24 abril 2010

Memórias inventadas #3 ( ou O forte)

Chovia sempre, luz azul através das cortinas esticadas, a grama que despontava mesmo através da lona grossa coçando nossos pés encardidos, todos aqueles brinquedos espalhados, peças minúsculas que se enterravam na pele descuidada, o silêncio das palavras mas toda uma sinfonia de vento e trovões e ainda assim uma segurança enorme, um forte dentro do forte, milhões de paredes ao nosso redor; invencíveis, éramos invencíveis.

A tenda nunca ficava no mesmo lugar, os buracos recheados de ossos que os cães cavavam no escuro, os tijolos da construção, as mudas de jabuticaba, um tabuleiro que se movia contantemente no qual a tenda era sempre um corpo estranho que se espremia em meio ao verde escuro, um forte azul claro que brilhava mesmo sem luz, que vagarosamente afundava na terra dos dias que passávamos lá dentro esquecendo das horas, o forte que sempre que ia embora deixava uma cicatriz na terra, uma sombra tardia e desbotada onde o sol não alcançava.

Sol baixo, uniformes ainda no corpo e o forte sempre na cabeça, a lona azul povoada de heróis, alguns desbotados, outros feridos, histórias impossíveis que aconteciam incessantemente, por vezes o tédio, risadas intermitentes, segredos; a segurança traz uma liberdade inesperada, mas ainda assim falávamos baixo como se as cortinas nos pudessem escutar, tabu, a menina mais bonita, coisas todas de uma inocência sem igual, invencíveis, sempre invencíveis.
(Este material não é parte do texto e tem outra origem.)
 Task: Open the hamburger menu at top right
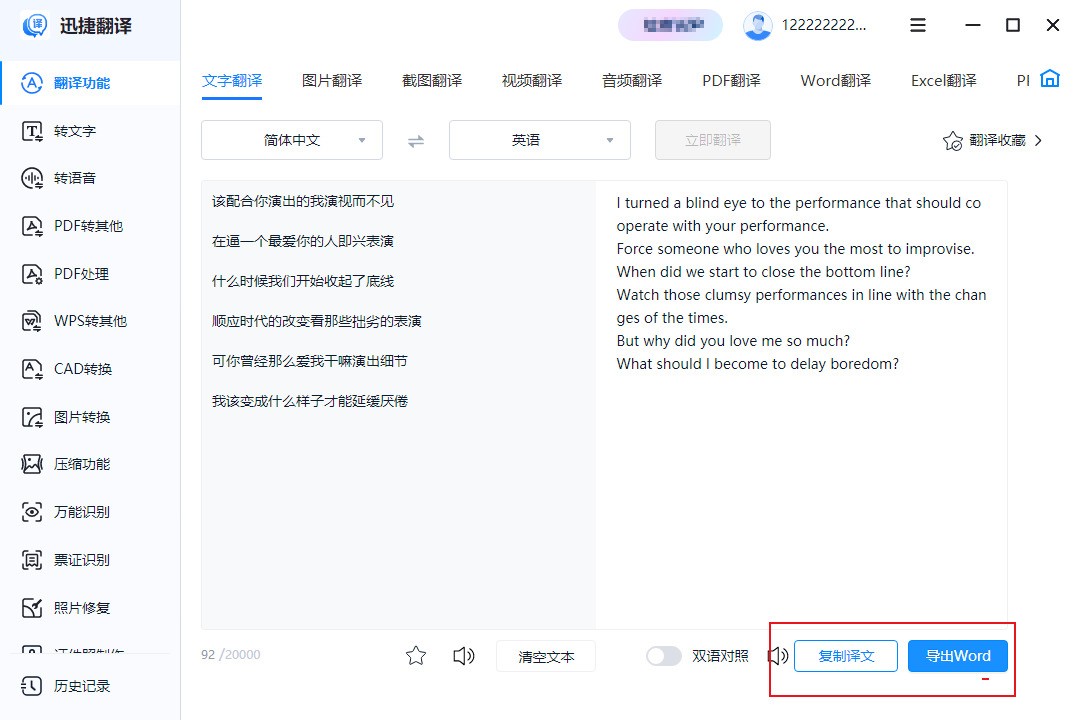point(918,25)
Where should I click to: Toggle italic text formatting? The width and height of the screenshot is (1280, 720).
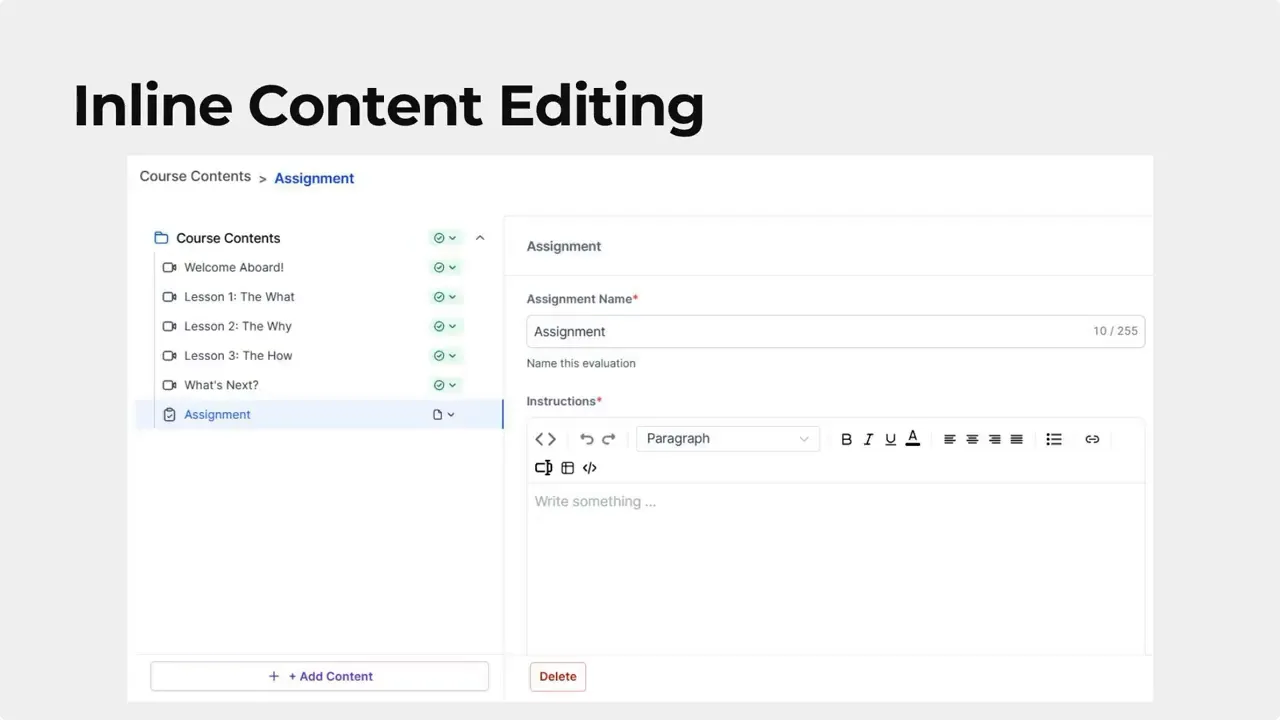tap(868, 439)
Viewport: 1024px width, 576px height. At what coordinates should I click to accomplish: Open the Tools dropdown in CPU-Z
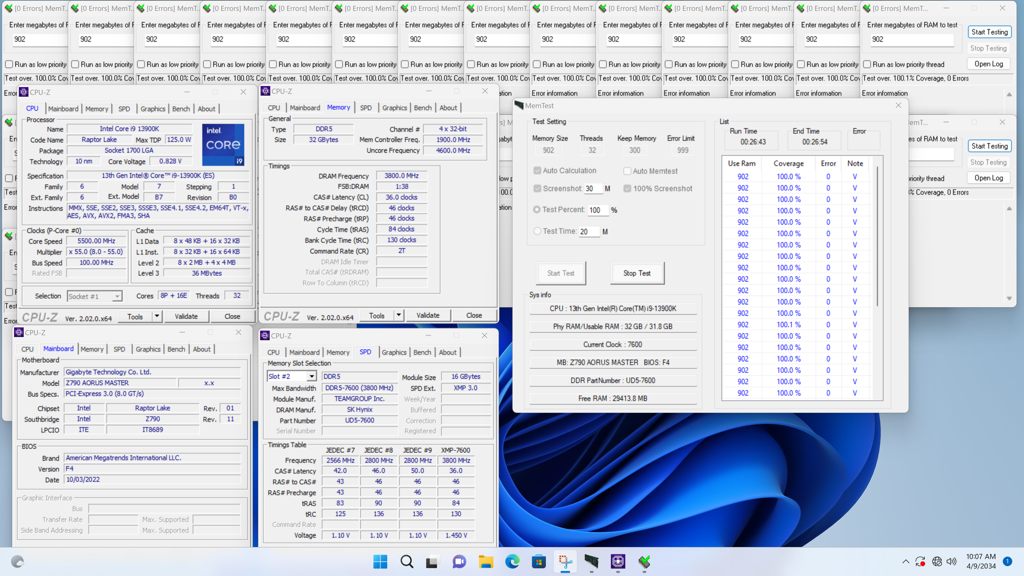(136, 316)
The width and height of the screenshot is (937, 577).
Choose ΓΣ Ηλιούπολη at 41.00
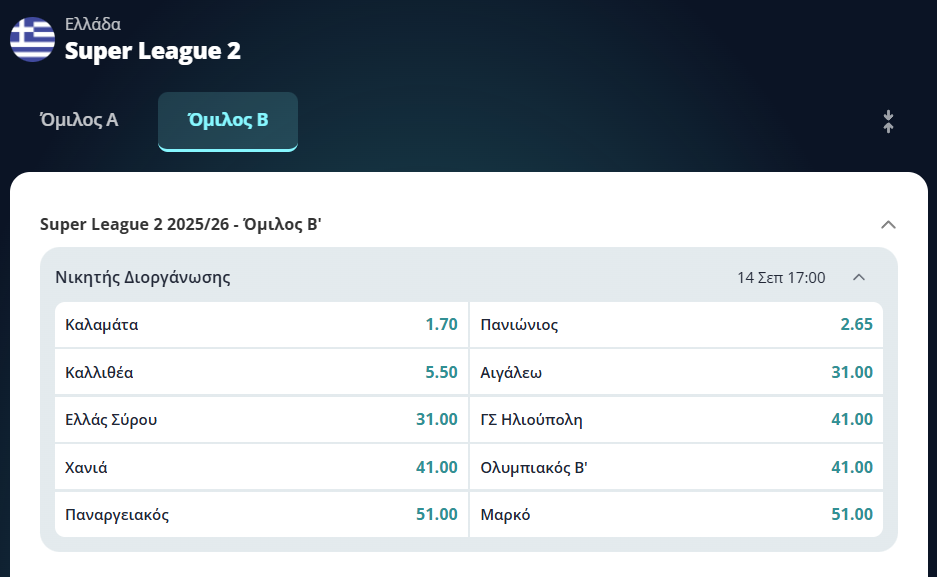pyautogui.click(x=676, y=419)
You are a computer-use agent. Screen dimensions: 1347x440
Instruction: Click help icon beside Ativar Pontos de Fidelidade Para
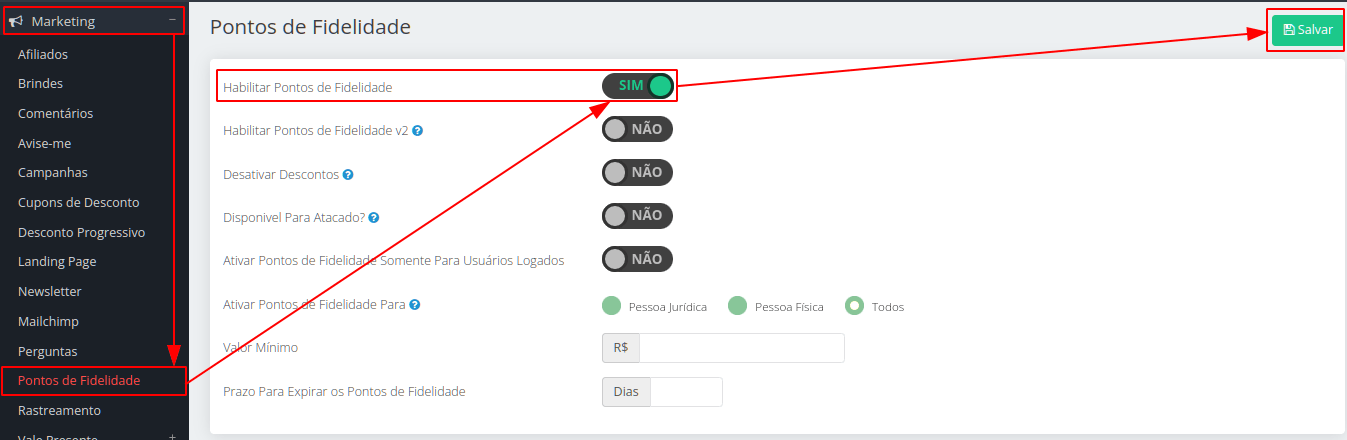pyautogui.click(x=414, y=304)
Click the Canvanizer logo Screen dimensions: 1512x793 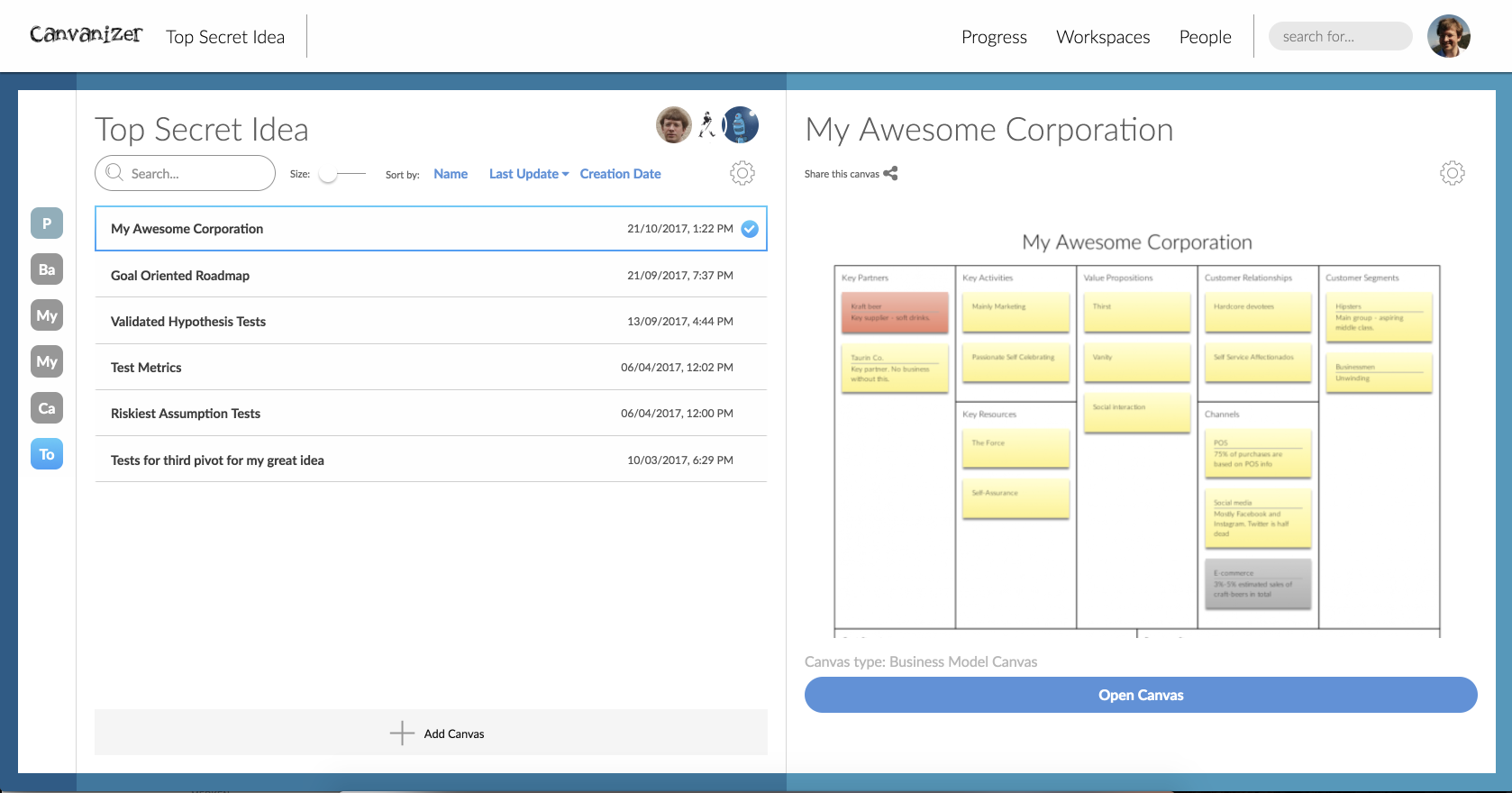86,35
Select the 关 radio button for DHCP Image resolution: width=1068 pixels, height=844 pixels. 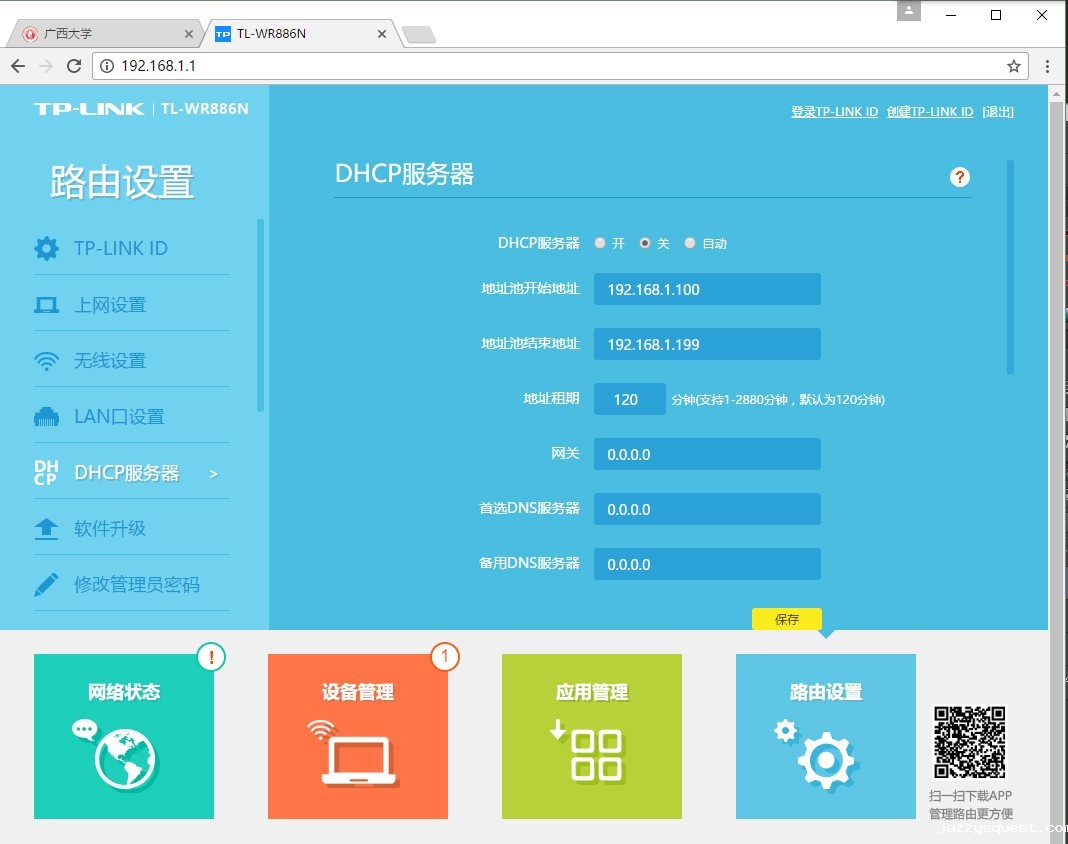[645, 243]
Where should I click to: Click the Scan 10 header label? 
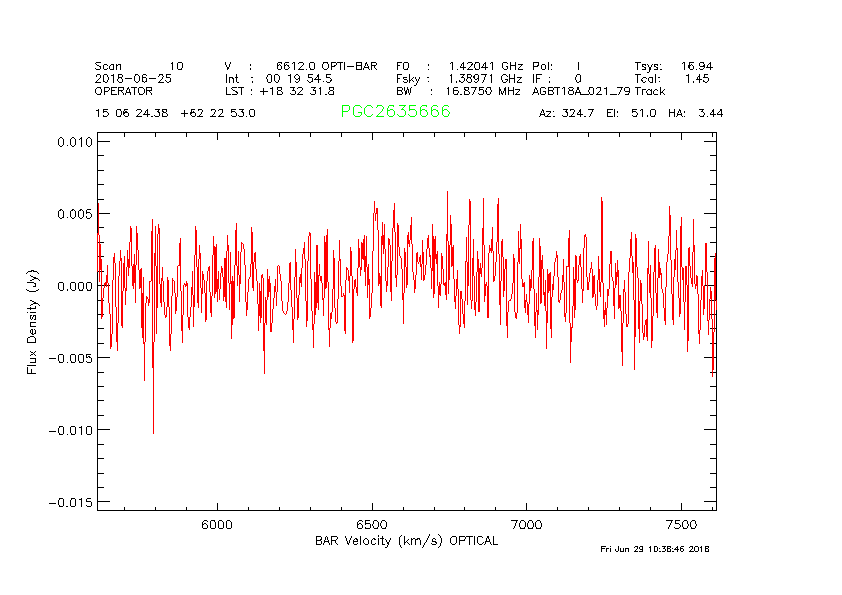tap(139, 66)
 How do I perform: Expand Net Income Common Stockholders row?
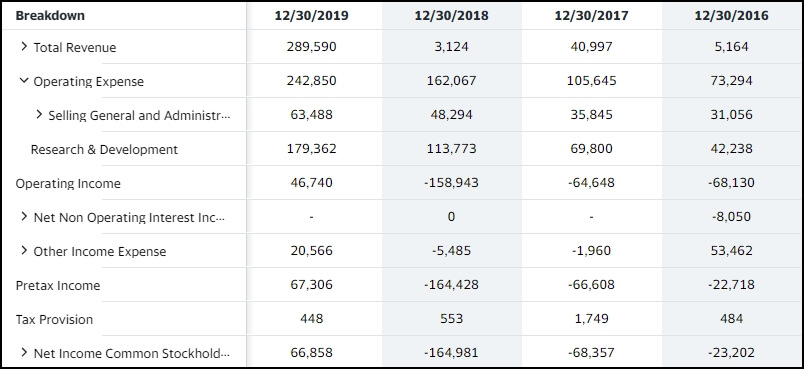click(x=24, y=352)
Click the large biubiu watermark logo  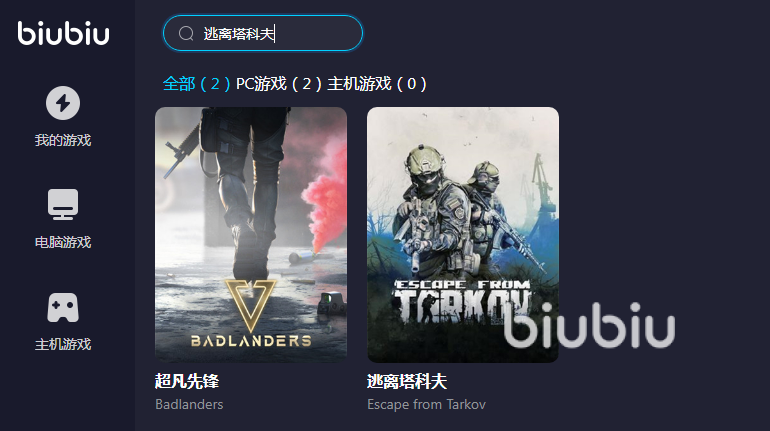pyautogui.click(x=589, y=325)
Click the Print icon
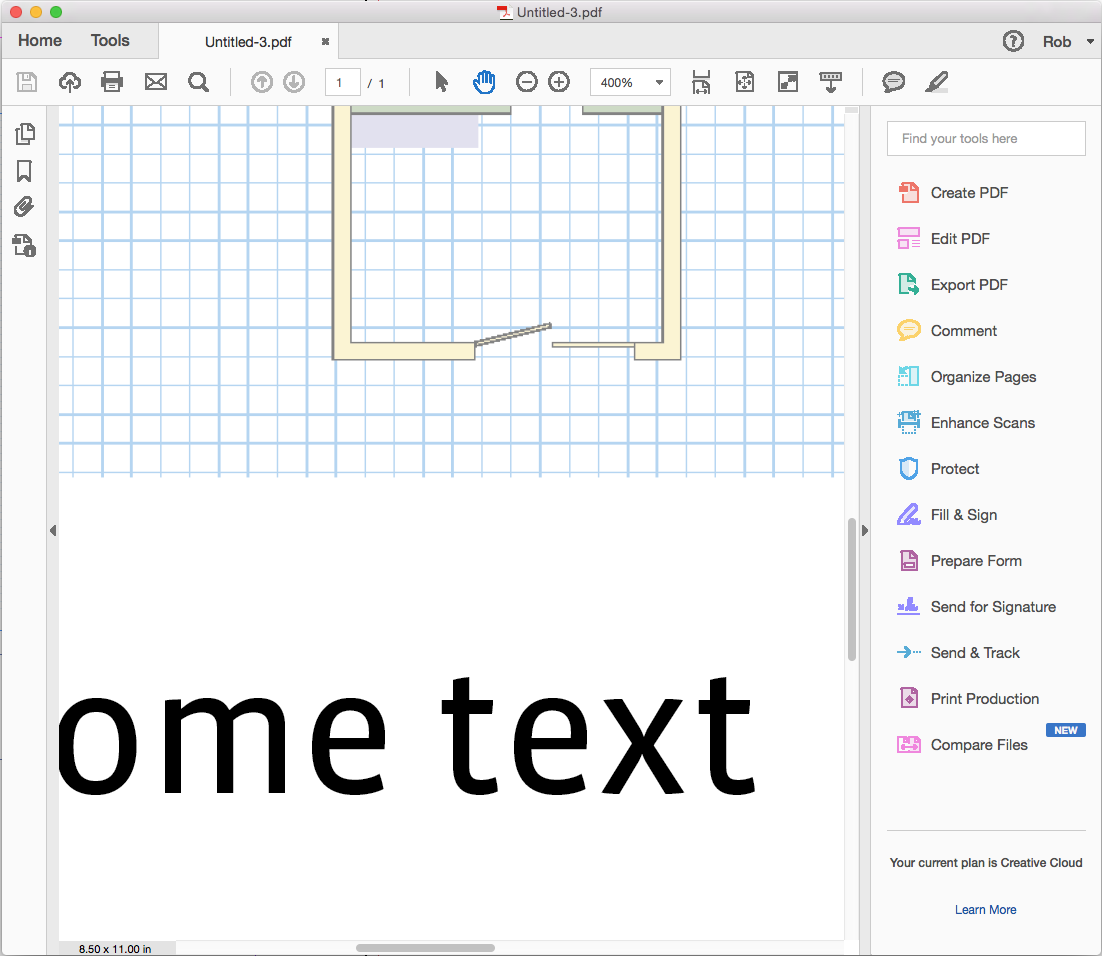 tap(111, 82)
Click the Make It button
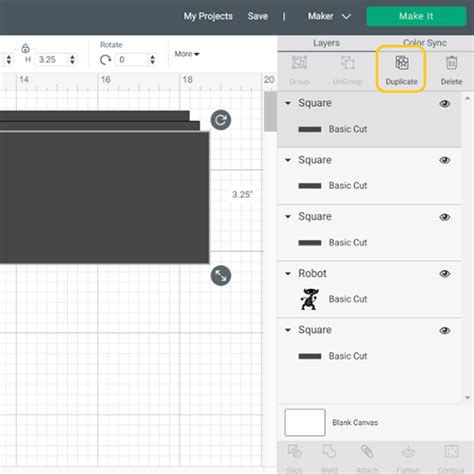This screenshot has height=474, width=474. (x=416, y=16)
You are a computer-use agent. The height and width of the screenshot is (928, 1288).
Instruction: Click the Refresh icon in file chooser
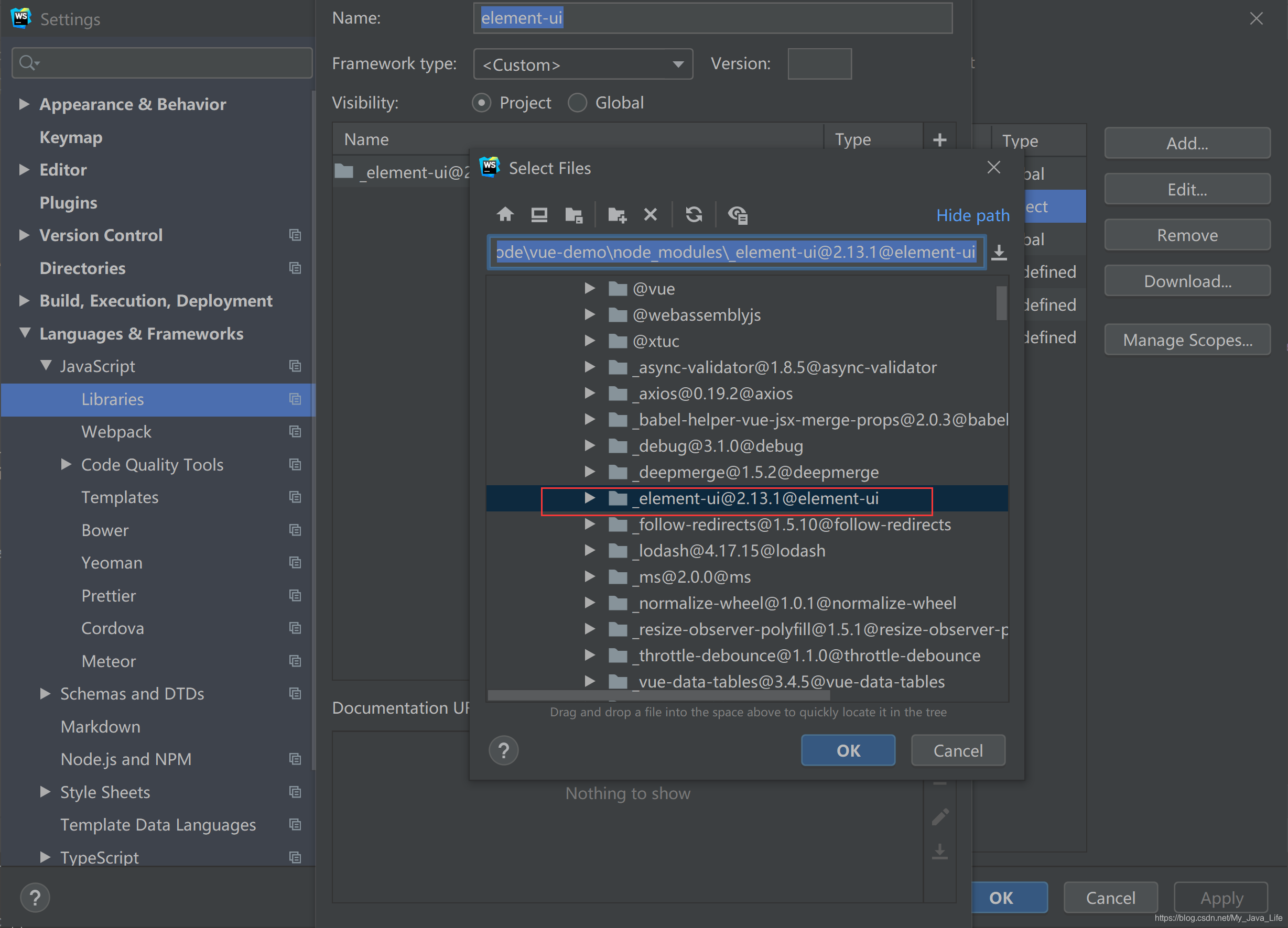[694, 214]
Noite chegava tarde, banho, janta, arrastados pelas mãos ou pelo nariz com a promessa de um banquete, mas lá fora o mundo era outro, sem espaço para o silêncio, algumas responsabilidades, dividíamos o quarto, o abajur, mas cá não havia forte, não havia nada, existíamos em uma frequência diferente que eu nem saberia explicar, um súbito resguardar de um mundo que temíamos perder sem mesmo saber se existia.

A chuva venceu, a lona cedeu aos poucos, o calor e o frio incessantes, os anos, o plástico barato, o alumínio envergado; nos esquecemos do forte, enterramos um mundo todo no fundo do peito como fosse nada, menos tempo para o silêncio, mais responsabilidades, inveja, mentira, uma vida toda pela frente e uma incompatibilidade ensurdecedora que vagarosamente deixou uma cicatriz na memória, uma sombra tardia e desbotada onde nem o amor pôde alcançar.

Não somos mais invencíveis; eu, pelo menos, aprendi que o forte era uma prisão.